[[ ENTRIES SHOWN open ]]

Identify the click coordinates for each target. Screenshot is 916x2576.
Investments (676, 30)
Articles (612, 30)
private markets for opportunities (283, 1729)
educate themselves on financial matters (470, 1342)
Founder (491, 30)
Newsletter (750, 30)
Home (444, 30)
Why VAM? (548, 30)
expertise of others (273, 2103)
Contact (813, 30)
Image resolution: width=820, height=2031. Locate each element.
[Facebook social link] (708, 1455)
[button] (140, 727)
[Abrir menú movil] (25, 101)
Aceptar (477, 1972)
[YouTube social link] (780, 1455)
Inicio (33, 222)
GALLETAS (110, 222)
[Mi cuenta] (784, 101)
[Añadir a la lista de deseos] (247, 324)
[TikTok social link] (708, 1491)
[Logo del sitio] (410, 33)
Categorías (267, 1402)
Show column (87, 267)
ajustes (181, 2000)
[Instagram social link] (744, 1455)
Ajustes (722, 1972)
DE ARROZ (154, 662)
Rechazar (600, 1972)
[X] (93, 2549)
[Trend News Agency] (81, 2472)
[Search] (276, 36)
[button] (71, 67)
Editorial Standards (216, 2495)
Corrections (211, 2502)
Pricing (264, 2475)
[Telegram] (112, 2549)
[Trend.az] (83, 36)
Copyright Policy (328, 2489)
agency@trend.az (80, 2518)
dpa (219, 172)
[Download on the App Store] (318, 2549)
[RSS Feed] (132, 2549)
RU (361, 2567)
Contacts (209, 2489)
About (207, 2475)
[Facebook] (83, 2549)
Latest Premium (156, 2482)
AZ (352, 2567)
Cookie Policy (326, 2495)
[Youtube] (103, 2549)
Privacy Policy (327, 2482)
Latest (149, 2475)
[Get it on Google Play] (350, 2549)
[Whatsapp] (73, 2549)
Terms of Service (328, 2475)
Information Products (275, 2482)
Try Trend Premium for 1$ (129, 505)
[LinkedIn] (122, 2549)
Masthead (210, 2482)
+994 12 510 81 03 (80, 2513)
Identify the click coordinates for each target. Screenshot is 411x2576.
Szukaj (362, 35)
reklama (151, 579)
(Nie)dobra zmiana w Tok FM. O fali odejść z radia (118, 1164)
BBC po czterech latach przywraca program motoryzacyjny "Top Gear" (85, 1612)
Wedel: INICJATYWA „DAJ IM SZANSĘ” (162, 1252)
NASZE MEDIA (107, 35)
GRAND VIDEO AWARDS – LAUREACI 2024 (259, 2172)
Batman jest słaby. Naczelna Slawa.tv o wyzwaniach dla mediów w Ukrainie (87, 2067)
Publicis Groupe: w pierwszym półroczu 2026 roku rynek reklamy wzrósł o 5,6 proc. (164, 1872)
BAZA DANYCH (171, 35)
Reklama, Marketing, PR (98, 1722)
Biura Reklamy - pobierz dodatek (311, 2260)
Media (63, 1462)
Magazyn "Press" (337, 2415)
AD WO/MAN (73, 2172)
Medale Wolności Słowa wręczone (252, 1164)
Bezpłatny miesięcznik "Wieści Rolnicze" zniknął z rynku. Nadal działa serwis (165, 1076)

[[ ENTRIES SHOWN closed ]]

● THE PROBLEM
Could you give again exactly the lines from the line containing "Cookie Policy (326, 2495)" through the final line of the data above, and no others?

● PROBLEM SOLUTION
Cookie Policy (326, 2495)
[Youtube] (103, 2549)
Privacy Policy (327, 2482)
Latest (149, 2475)
[Get it on Google Play] (350, 2549)
[Whatsapp] (73, 2549)
Terms of Service (328, 2475)
Information Products (275, 2482)
Try Trend Premium for 1$ (129, 505)
[LinkedIn] (122, 2549)
Masthead (210, 2482)
+994 12 510 81 03 (80, 2513)
Identify the click coordinates for each target. Screenshot is 411x2576.
Szukaj (362, 35)
reklama (151, 579)
(Nie)dobra zmiana w Tok FM. O fali odejść z radia (118, 1164)
BBC po czterech latach przywraca program motoryzacyjny "Top Gear" (85, 1612)
Wedel: INICJATYWA „DAJ IM SZANSĘ” (162, 1252)
NASZE MEDIA (107, 35)
GRAND VIDEO AWARDS – LAUREACI 2024 (259, 2172)
Batman jest słaby. Naczelna Slawa.tv o wyzwaniach dla mediów w Ukrainie (87, 2067)
Publicis Groupe: w pierwszym półroczu 2026 roku rynek reklamy wzrósł o 5,6 proc. (164, 1872)
BAZA DANYCH (171, 35)
Reklama, Marketing, PR (98, 1722)
Biura Reklamy - pobierz dodatek (311, 2260)
Media (63, 1462)
Magazyn "Press" (337, 2415)
AD WO/MAN (73, 2172)
Medale Wolności Słowa wręczone (252, 1164)
Bezpłatny miesięcznik "Wieści Rolnicze" zniknął z rynku. Nadal działa serwis (165, 1076)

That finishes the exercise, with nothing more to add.